> [Task prompt] Starting at the line that contains "This screenshot has width=1199, height=677.", quote each line exactly through the last line of the entries, both included.

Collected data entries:

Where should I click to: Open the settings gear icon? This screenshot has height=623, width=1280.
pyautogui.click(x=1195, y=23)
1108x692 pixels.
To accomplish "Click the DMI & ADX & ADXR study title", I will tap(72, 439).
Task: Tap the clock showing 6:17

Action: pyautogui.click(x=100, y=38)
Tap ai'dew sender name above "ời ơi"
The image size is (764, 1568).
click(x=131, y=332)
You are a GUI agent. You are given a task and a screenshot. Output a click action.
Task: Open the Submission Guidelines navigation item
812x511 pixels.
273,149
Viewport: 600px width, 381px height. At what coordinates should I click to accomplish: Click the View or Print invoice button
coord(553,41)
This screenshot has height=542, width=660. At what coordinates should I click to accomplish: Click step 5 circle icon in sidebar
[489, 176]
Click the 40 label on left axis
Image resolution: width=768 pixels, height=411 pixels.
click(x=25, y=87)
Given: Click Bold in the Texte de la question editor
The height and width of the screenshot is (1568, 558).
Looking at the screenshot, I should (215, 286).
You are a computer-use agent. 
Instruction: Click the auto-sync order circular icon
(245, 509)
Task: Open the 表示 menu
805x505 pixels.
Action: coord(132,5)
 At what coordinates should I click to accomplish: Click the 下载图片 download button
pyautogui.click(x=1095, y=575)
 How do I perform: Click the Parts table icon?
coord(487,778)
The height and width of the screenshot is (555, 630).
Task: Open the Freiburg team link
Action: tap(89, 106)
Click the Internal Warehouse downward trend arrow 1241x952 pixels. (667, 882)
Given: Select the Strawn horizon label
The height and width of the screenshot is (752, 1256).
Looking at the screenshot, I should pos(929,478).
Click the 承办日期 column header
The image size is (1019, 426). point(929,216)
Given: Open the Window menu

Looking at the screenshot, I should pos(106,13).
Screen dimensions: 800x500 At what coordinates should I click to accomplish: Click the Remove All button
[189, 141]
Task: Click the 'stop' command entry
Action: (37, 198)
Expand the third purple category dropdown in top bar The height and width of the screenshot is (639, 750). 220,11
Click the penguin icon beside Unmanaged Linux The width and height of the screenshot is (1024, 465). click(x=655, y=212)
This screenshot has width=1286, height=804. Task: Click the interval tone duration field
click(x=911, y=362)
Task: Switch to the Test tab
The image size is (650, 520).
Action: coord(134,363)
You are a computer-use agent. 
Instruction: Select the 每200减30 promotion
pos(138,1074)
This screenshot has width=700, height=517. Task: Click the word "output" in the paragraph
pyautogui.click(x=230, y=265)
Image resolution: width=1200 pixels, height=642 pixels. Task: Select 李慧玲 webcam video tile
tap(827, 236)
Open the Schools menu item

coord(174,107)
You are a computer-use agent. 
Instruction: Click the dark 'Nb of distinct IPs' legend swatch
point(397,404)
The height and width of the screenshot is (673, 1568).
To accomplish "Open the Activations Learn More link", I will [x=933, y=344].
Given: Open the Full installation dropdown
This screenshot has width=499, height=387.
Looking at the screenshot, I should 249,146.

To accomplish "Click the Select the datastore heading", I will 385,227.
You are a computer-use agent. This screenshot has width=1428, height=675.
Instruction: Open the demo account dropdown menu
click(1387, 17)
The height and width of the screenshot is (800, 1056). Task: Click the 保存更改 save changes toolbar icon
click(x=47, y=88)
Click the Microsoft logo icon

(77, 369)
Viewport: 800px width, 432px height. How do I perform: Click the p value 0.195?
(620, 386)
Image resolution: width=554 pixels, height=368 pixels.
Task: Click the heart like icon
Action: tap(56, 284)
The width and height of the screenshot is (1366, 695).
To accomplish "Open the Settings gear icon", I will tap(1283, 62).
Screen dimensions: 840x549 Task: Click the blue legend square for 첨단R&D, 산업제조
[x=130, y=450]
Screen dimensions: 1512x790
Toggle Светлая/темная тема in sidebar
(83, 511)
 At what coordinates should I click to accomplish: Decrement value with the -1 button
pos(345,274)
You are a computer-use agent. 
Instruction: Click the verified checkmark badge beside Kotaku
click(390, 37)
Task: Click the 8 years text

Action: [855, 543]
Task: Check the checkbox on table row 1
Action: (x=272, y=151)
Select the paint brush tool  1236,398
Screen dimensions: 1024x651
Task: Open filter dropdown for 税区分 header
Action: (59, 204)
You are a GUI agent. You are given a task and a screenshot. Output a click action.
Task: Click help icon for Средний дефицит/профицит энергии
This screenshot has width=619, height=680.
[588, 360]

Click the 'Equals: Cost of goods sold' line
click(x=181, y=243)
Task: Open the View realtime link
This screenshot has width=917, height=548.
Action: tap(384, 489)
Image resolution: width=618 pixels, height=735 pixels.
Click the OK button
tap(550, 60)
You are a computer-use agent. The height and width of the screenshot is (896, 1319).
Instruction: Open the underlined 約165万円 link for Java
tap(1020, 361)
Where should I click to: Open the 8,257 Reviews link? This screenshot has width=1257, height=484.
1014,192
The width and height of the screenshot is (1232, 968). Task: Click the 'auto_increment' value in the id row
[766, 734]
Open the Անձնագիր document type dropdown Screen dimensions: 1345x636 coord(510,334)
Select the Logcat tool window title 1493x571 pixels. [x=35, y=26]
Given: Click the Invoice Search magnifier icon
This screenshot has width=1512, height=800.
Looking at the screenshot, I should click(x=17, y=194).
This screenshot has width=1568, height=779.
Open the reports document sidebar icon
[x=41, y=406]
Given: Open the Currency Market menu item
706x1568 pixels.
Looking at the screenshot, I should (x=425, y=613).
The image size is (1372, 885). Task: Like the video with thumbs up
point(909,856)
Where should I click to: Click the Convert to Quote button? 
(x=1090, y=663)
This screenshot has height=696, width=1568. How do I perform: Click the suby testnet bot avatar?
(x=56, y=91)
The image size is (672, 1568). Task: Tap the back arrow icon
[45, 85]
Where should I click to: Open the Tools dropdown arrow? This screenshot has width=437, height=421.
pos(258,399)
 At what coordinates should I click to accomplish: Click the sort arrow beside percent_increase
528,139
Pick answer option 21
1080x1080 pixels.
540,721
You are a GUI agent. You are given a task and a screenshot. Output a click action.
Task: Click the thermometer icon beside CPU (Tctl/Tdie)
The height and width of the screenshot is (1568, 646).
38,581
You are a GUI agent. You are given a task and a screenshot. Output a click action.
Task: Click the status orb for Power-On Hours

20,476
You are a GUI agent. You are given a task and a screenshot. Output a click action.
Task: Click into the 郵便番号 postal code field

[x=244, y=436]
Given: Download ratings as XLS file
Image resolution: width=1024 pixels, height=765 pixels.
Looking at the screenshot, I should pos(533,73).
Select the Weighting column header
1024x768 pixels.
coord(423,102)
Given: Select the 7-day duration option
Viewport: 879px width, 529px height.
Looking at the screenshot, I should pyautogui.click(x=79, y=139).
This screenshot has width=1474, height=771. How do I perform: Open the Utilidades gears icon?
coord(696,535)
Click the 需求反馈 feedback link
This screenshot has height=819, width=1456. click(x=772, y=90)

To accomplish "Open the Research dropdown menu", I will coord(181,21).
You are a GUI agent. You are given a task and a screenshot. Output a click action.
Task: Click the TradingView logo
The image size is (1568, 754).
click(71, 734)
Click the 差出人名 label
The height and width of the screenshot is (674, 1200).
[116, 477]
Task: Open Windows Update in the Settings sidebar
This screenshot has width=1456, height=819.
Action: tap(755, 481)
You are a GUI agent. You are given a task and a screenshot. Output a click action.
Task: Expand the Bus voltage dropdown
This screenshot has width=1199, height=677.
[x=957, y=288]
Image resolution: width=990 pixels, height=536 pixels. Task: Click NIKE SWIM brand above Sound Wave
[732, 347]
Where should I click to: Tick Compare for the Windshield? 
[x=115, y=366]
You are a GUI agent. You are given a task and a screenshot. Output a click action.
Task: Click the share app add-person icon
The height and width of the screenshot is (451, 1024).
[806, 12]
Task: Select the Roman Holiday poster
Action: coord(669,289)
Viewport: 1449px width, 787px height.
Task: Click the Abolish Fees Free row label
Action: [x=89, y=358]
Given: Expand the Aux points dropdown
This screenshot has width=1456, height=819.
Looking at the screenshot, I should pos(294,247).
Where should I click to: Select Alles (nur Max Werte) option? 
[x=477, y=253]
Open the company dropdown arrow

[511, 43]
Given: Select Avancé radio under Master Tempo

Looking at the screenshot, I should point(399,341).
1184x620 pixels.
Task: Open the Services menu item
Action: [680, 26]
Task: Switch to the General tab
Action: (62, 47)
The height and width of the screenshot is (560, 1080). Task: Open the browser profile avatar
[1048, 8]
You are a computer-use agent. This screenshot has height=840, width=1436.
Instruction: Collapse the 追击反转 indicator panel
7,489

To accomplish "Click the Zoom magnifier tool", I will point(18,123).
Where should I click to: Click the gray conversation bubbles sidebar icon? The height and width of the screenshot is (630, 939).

> [Output below]
This screenshot has width=1199, height=677.
[x=957, y=288]
Image resolution: width=990 pixels, height=536 pixels. Task: Click NIKE SWIM brand above Sound Wave
[732, 347]
Where should I click to: Tick Compare for the Windshield? 
[x=115, y=366]
You are a GUI agent. You are given a task and a screenshot. Output a click action.
Task: Click the share app add-person icon
The height and width of the screenshot is (451, 1024).
[806, 12]
Task: Select the Roman Holiday poster
Action: coord(669,289)
Viewport: 1449px width, 787px height.
Task: Click the Abolish Fees Free row label
Action: [x=89, y=358]
Given: Expand the Aux points dropdown
This screenshot has width=1456, height=819.
Looking at the screenshot, I should pos(294,247).
Where should I click to: Select Alles (nur Max Werte) option? 
[x=477, y=253]
Open the company dropdown arrow

[511, 43]
Given: Select Avancé radio under Master Tempo

Looking at the screenshot, I should point(399,341).
1184x620 pixels.
Task: Open the Services menu item
Action: [680, 26]
Task: Switch to the General tab
Action: (62, 47)
The height and width of the screenshot is (560, 1080). Task: Open the browser profile avatar
[1048, 8]
You are a computer-use agent. This screenshot has height=840, width=1436.
Instruction: Collapse the 追击反转 indicator panel
7,489

To accomplish "Click the Zoom magnifier tool", I will point(18,123).
Where should I click to: Click the gray conversation bubbles sidebar icon? The height and width of the screenshot is (630, 939).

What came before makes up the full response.